### Stated goal
Count the lines in the items below that contain the string "beside". Reply with only the number.

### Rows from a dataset
[START]
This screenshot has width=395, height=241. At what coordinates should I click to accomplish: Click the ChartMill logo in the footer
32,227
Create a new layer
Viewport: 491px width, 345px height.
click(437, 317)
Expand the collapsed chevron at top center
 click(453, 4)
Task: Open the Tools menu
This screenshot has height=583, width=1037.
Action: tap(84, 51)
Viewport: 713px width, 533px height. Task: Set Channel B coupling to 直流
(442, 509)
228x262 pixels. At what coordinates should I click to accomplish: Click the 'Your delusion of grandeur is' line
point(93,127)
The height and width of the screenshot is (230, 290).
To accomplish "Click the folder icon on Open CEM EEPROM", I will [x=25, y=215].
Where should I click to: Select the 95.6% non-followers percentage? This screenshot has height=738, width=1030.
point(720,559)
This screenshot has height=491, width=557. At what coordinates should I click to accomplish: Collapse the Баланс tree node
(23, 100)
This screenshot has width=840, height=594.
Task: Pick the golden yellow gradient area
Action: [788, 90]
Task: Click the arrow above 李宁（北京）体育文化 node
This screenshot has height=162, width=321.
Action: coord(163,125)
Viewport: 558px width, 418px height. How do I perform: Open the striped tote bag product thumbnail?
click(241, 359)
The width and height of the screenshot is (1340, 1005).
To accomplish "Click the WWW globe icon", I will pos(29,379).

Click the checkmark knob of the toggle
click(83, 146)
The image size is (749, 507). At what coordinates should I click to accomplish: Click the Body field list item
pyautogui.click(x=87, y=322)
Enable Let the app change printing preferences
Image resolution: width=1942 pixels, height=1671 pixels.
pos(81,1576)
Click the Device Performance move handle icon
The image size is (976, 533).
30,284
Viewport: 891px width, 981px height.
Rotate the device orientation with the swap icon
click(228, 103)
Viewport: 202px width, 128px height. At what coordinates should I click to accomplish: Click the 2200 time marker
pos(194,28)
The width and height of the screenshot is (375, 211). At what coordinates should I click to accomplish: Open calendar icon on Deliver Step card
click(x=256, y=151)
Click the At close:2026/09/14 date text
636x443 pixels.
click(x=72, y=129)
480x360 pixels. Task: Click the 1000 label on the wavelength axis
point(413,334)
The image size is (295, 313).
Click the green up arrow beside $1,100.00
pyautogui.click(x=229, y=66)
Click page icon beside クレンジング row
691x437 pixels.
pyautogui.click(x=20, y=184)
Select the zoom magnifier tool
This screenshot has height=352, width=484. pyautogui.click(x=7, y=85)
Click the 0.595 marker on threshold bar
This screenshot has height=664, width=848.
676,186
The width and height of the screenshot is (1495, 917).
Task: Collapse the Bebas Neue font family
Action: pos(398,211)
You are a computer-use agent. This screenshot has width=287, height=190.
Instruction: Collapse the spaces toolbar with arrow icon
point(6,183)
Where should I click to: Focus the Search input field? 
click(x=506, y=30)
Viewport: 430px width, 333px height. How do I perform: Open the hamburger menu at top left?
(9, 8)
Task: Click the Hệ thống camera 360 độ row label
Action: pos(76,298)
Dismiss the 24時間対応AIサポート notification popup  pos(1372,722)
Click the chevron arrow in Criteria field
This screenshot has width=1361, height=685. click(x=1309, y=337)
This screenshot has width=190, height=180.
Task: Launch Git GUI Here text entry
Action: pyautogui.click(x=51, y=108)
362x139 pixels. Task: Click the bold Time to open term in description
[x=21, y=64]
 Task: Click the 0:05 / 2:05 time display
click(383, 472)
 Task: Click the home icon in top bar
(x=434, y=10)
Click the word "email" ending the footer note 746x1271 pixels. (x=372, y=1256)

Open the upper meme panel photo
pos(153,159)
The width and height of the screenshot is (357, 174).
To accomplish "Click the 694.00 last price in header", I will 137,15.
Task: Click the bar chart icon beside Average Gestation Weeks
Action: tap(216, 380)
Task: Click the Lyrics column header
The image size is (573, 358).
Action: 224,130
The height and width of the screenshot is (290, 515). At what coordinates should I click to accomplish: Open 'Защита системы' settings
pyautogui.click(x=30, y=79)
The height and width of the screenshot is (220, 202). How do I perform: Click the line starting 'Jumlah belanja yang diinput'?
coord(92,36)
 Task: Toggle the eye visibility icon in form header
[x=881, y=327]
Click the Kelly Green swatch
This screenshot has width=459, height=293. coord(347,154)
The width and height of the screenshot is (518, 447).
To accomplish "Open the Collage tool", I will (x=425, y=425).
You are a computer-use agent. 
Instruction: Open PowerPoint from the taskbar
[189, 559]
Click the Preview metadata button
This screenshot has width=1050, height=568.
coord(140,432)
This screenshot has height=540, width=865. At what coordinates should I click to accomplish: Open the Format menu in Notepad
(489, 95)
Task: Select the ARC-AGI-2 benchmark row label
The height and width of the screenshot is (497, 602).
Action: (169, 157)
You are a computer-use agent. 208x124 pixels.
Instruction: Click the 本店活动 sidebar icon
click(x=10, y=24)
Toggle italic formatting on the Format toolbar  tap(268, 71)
[END]
### Finished exercise
3